PBS aired a provocative Frontline program last week detailing many of the woes of patients with serious illnesses under the current employer-based health insurance system. A talented college senior gives up on engineering and settles for a job selling lamps because it offers good coverage. A middle age man loses his house, declares bankruptcy and has to move in with his mother after he lost his job and required bypass surgery. A self-employed woman finds her high-deductible high-premium insurance plan revoked retroactively based on a technicality, after she has a severely premature baby with very expensive medical needs. The CEO of a health plan which insures millions reveals that because of his history of heart disease, he himself could not qualify to purchase health insurance as an individual.
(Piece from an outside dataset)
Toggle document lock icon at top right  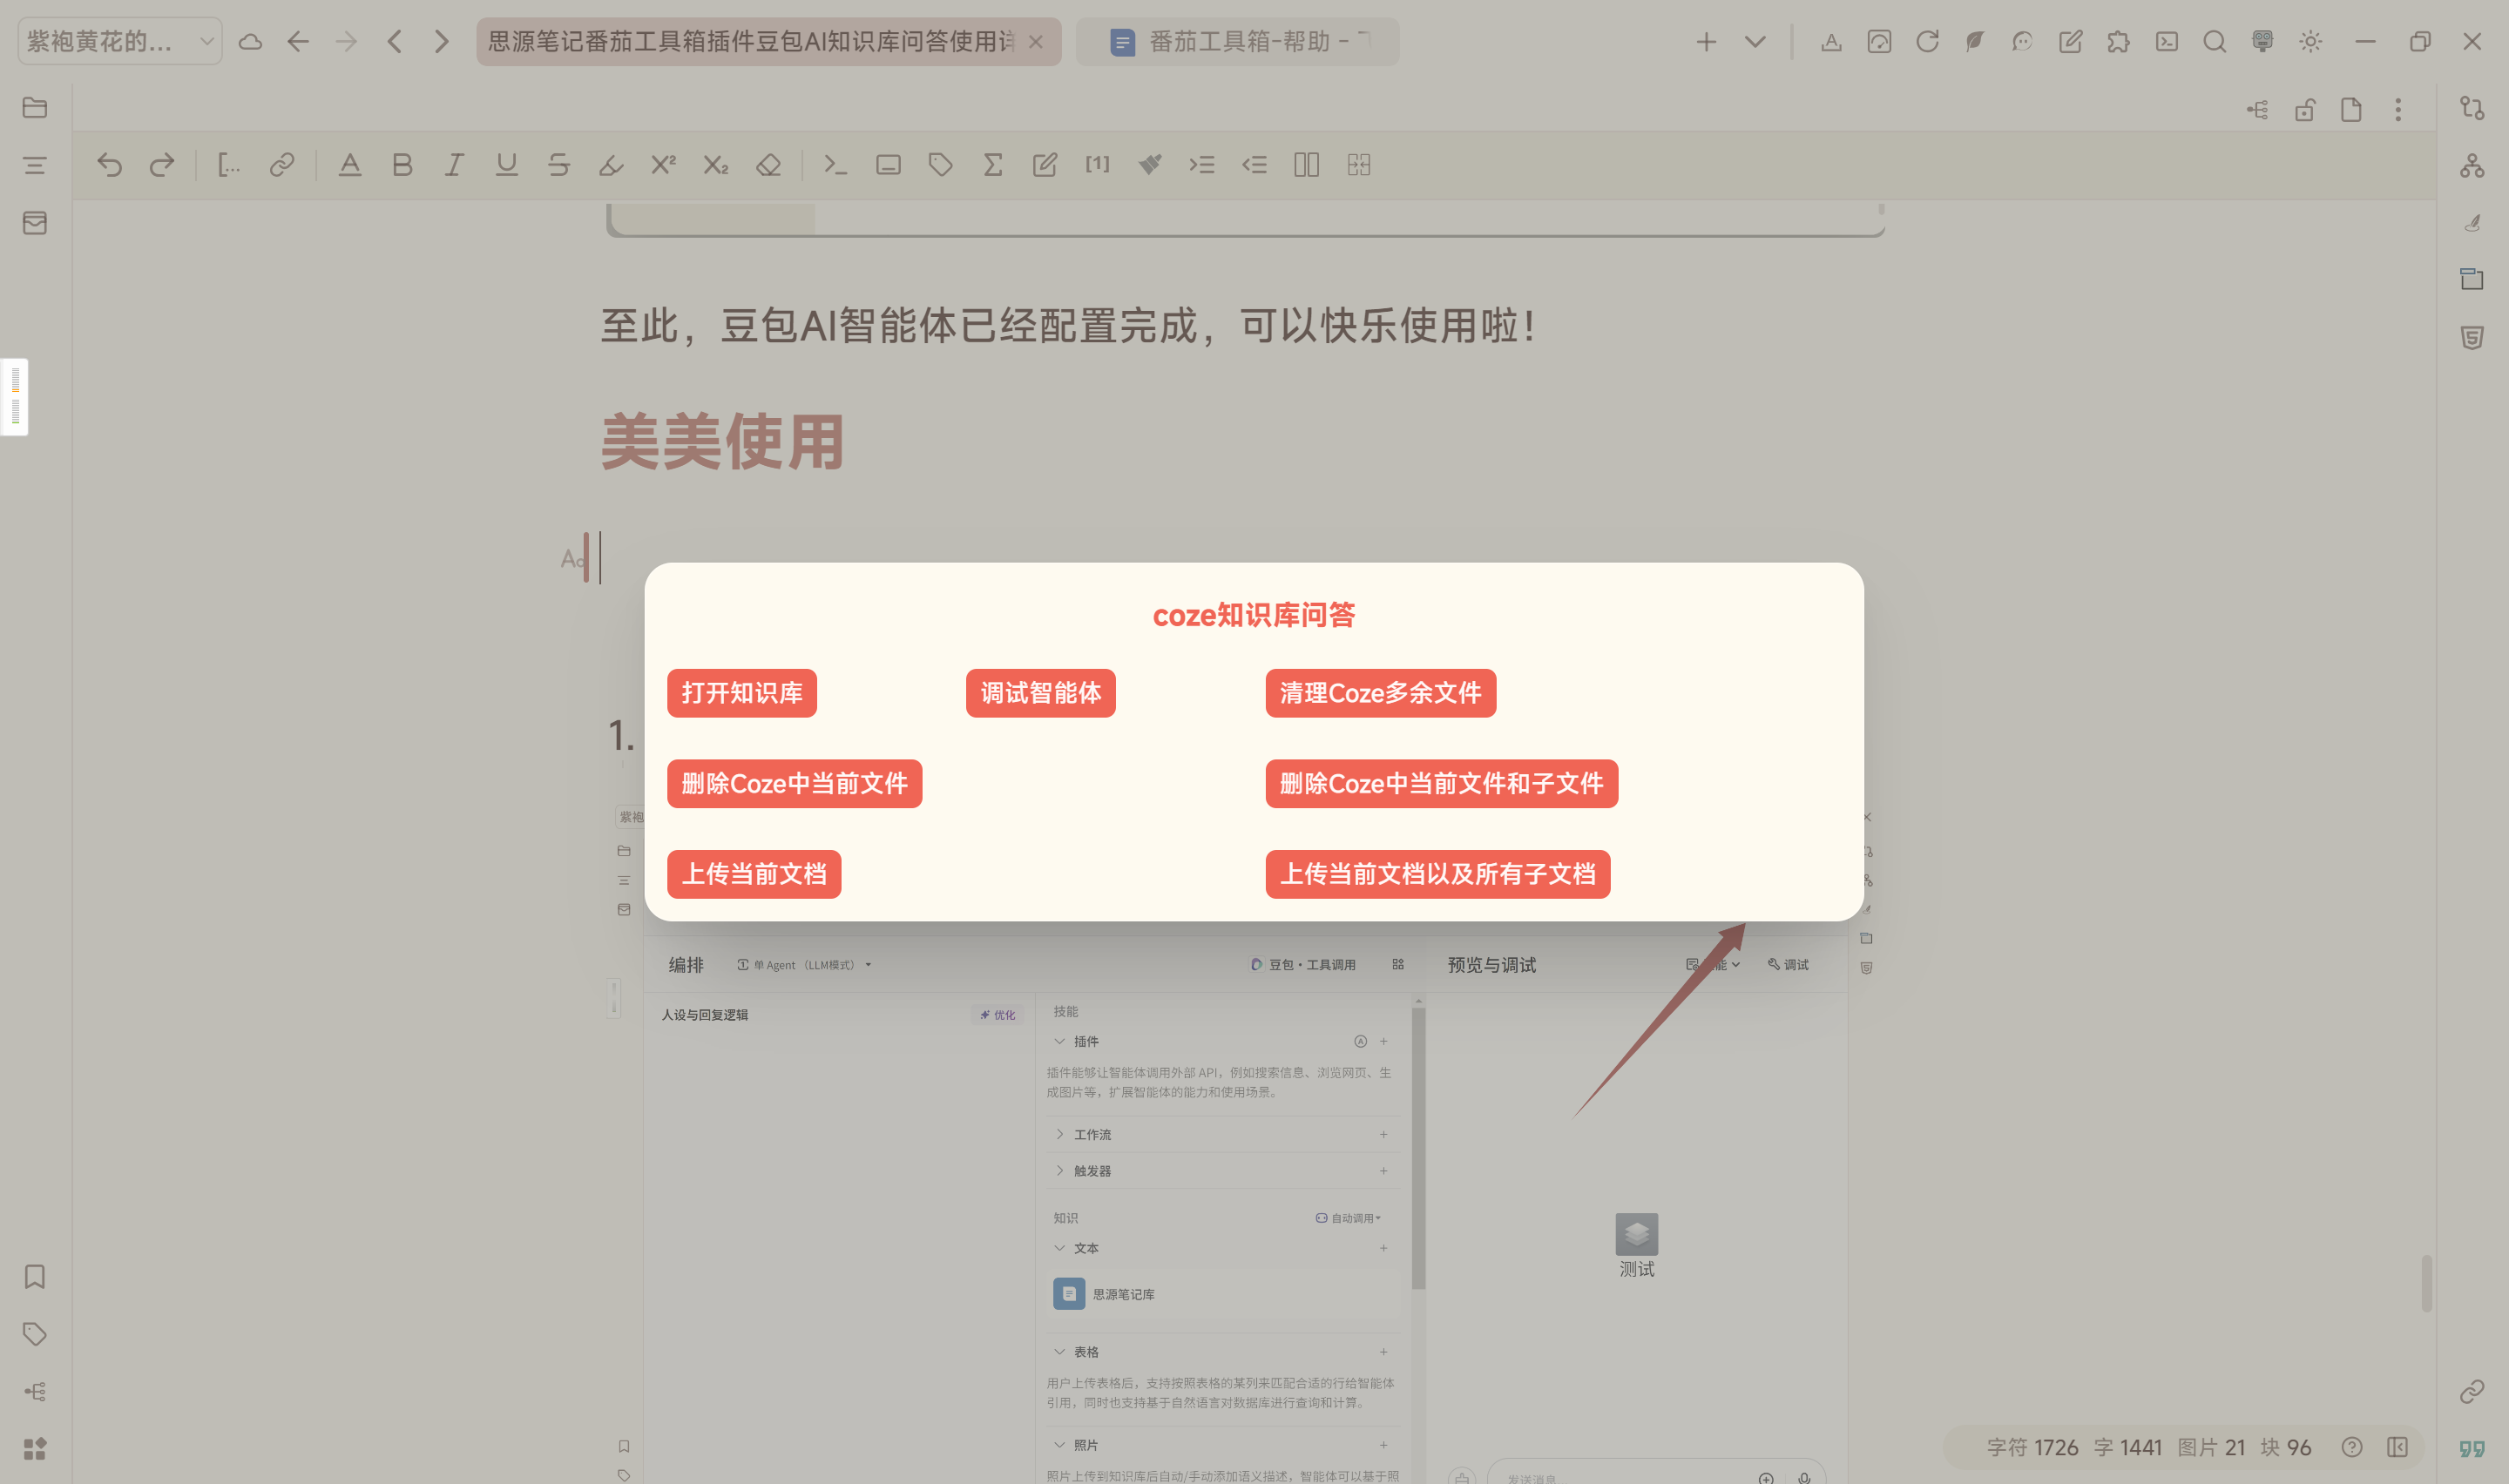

The Kaiser Family Foundation, one of the most savvy health care policy groups, had to shop its insurance to another health plan when one of its employees had a sick baby and premiums skyrocketed!
The program does a good job of focusing attention on the equity issues of underwriting in our current health care finance system. On one hand, it’s not fair for a health plan (or the other subscribers to a health plan) to have to provide full coverage for a patient who signed up after they already knew about their illness. On the other hand – illness is already a substantial punishment, and it doesn’t seem right to also saddle the sick with enormous bills. It’s also not practical, because those with substantial illness are least able to pay such bills. Clearly, coupling a mandate to have health insurance with the elimination of medical underwriting is an attractive solution. It spreads the risk among many healthy people (critical to the “insurance” nature of health insurance), while dramatically decreasing the rate of uninsured patients. This is what the health insurance industry is currently advocating, and is incorporated into health care reform in Massachusetts.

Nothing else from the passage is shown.